*What to do*: Determine how many lines in the records below contain "click", then state that number alone.

Information START

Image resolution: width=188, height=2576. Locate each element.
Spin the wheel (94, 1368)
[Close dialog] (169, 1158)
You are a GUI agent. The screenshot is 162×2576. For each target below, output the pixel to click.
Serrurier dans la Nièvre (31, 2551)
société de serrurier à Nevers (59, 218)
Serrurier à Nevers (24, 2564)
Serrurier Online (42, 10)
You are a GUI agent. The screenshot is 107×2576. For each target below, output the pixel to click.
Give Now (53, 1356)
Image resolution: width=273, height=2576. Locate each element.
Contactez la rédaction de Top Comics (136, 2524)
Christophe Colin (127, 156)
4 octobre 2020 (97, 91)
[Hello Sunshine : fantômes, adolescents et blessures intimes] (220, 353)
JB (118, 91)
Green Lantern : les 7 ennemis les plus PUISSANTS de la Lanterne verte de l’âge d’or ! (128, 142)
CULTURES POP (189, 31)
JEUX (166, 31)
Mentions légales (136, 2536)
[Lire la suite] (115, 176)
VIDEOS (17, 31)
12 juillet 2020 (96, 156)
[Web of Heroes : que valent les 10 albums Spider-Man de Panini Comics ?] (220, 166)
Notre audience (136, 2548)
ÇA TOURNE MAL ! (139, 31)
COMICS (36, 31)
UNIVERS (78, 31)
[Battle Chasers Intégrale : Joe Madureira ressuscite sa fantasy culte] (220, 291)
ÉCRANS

Information END

*Task output*: 2